I once volunteered for a local organization whose mission was to motivate students from low-income groups to finish high school and pursue college degree. The leader of my team was John who had been working in the corporate sector for about a decade. John volunteered for the organization because he was passionate about helping children from disadvantaged backgrounds getting ahead in life. Since John had extensive work and volunteer experience, I and my teammates expected John to be making all the decisions. John surprised us in the very first meeting by telling us that we all had complete freedom as to how we could attempt to persuade our assigned clients to stay in school and then go to college. John didn’t only act as a leader but was also responsible for mentoring a client, just like every team member.
We would meet clients twice a week and then discuss our experiences and progress during a weekend meeting led by John. John would ask everyone to describe his/her tools that were employed, the outcome, and any observations they made about the client. After everyone has given a progress report, John would ask each team member as to what he/she might have learnt from the experiences of the co-workers and how he/she may utilize the lessons to fine tune his/her own future approach to clients. John didn’t only encourage team members to learn from each other but also participated in every process himself.

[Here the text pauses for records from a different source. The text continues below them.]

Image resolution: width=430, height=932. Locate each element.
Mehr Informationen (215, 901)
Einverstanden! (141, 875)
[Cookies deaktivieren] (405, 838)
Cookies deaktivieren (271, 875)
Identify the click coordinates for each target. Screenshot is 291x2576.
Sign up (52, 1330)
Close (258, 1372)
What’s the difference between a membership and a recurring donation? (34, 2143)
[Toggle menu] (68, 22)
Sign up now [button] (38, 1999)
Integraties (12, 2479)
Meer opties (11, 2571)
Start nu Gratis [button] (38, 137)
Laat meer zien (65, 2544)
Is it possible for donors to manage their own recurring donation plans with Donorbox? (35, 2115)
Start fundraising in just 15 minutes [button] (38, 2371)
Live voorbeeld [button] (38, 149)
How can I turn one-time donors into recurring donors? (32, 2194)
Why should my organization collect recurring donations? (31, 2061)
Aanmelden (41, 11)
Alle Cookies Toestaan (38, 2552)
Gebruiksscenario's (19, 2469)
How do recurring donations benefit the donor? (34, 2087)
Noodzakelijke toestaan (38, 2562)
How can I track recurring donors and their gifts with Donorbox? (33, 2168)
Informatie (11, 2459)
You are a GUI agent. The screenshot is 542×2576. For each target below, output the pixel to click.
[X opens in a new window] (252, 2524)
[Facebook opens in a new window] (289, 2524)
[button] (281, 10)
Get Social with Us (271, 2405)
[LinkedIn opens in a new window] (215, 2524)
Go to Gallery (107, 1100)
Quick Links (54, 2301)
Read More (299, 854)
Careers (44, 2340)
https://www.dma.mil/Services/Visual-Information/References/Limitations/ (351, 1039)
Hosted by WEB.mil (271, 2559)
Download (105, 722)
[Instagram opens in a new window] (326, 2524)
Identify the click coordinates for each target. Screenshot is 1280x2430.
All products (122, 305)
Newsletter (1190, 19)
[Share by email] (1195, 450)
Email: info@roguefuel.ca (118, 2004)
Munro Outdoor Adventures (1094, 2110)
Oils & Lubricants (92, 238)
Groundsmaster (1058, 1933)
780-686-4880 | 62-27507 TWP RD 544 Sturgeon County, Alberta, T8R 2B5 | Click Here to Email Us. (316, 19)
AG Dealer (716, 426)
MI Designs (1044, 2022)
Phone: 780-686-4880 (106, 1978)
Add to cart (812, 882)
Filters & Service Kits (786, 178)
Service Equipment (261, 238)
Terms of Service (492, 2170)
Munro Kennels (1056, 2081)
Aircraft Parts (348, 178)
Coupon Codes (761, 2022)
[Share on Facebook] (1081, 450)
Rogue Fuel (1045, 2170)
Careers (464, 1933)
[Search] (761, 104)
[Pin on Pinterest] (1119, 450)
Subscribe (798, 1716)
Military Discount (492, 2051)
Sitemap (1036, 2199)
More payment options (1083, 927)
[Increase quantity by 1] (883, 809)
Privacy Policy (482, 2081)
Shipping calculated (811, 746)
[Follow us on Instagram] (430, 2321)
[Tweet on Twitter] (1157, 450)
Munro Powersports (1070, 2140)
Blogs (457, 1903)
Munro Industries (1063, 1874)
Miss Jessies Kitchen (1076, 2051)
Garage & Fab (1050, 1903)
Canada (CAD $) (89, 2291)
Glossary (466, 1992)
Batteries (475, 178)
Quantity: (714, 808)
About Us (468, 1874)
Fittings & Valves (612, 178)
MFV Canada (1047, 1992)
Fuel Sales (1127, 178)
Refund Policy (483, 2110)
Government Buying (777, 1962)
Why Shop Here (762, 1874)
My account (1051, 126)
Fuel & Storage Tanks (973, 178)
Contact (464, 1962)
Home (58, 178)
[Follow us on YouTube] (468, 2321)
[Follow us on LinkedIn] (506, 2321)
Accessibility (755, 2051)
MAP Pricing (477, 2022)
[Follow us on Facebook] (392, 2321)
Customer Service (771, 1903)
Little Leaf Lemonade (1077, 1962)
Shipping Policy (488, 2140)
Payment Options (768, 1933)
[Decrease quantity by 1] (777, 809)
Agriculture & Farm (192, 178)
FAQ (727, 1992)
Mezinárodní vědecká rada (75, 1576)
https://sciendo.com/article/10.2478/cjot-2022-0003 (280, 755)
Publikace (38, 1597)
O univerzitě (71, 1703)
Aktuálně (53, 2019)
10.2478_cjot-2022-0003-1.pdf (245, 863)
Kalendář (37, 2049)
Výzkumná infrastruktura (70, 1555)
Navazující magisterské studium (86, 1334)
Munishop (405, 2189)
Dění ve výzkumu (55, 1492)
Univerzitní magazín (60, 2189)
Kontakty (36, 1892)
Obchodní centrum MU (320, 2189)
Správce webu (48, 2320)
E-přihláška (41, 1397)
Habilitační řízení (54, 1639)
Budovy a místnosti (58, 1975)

I once asked John during one of the meetings that he has extensive experience so why does he change his mentoring approach after each meeting and John replied that learning is a never-ending process and no amount of experience can free the leader from the need to learn from his peers and subordinates. John explained that by learning from others, the leader doesn’t only expand his/her perspective but also avoids costly mistakes he/she may not have made already. John also claimed that leaders also have human limitations and there is only so much they can monitor or control. Effective leaders consider their subordinates as their eyes and ears who help them better understand both the internal workings of the organizations as well as the external environment.